Rerun vs Retrigger

We have the capability to both rerun a task and to retrigger it.

In the case of a rerun, we take a failed or exception task and increment the runId; the task is requeued to run immediately without checking dependency statuses; it can potentially go green the next run.

In the case of a rerun with --force, we can take a successfully completed task, increment its runId, and requeue it to run immediately without checking dependency statuses. This can completely hork release graphs’ Chain of Trust verifiability; proceed with caution.

In the case of a retrigger, we take a failed or exception non-release task, copy its task definition, change its taskId and timestamps, and schedule one or more brand new tasks that are largely copies of the original task.

In the case of a retrigger (disabled), we can take a release task and create a copy to run. This is generally the wrong thing to do if we’re trying to unblock a broken release graph, and generally the right thing to do if we’re trying to verify a new scriptworker pool deployment is good.

Here are some scenarios when one is preferable to another, as of October 2021:

Intermittent tests in treeherder: retrigger

Because retrigger allows us to schedule n copies of a given task, and because tests don’t need to pass Chain of Trust (CoT) verification from downstream tasks, a retrigger of intermittent tasks can allow us to run many copies of a single test concurrently.

Broken Pull Request tasks: rerun

If a Github Pull Request requires that a test goes green before you can merge, a rerun of an intermittent failed task will potentially mark that test as green if it passes the next run.

Broken release tasks: rerun

If a release task is broken for intermittent or external dependency reasons, we should rerun to unblock the rest of the graph. A retrigger will spawn new tasks but leave the busted task in place. A retrigger that spawns downstreams will fork the entire graph, which could get extremely messy and break Chain of Trust verification. For this reason, we have explicitly marked retrigger as (disabled) on release tasks; we can still force these through if desired, but in general we don’t want to.

Testing scriptworker pools outside of the release: retrigger (force)

If we deployed a new production scriptworker pool, and if, as is best practice, our scriptworker tasks are idempotent, we can retrigger (force) a previously green release or nightly task.

For instance, if we deployed a new signingscript production pool, we can find a nightly graph from a couple days ago, and retrigger (disabled) a nightly signing task, with force: true, through action hooks. Because the new task is a) idempotent, b) CoT-verifiable, and c) doesn’t pollute the output of the previously-run signing task, we get a new signing task run that leaves the previous nightly graph CoT-verifiable.

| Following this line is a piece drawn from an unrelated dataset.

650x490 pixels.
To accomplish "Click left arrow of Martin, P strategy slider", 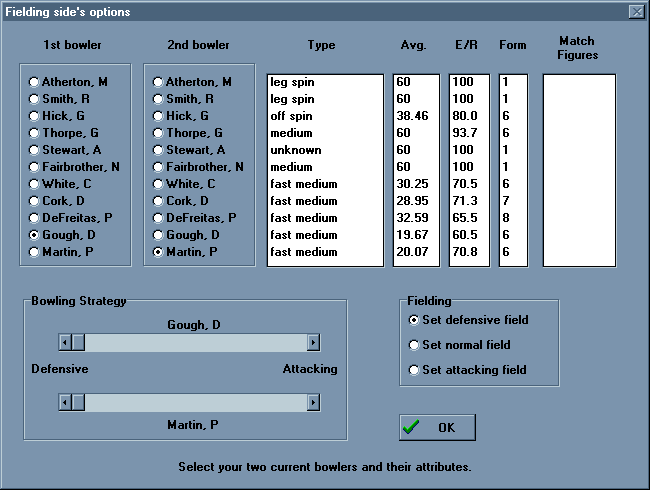I will click(x=65, y=402).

(This is as opposed to rerun (force) of a nightly or release signing task. The SHAs of the artifacts of that taskId will change and no longer match the SHAs of the artifacts used in downstream tasks; this is discouraged and could force a build 2 if we do so in an in-flight release graph.)

Notarization poller timeouts: rerun (force)

For Apple Notarization, sometimes we have to use a rerun (force):

  • notarization-part-1 submits the build to Apple’s Notarization service correctly

  • notarization-poller polls Apple, but that times out.

We have the capability of letting the notarization poller run for 10+ hours until the notarization service is finally ready, but in many cases, simply resubmitting the build will result in a faster turnaround. In this case, rerun (force) the notarization-part-1 task, then rerun the poller task once the part 1 task finishes.

Release tasks with broken dependencies: cancel + rerun

If a release task fails repeatably, but for some reason shouldn’t actually block the release (the bustage is somehow expected, and none of the artifacts are used by downstream tasks), it’s possible to let the dependent tasks run anyway with a cancel followed by rerun, after making sure all other dependencies completed successfully.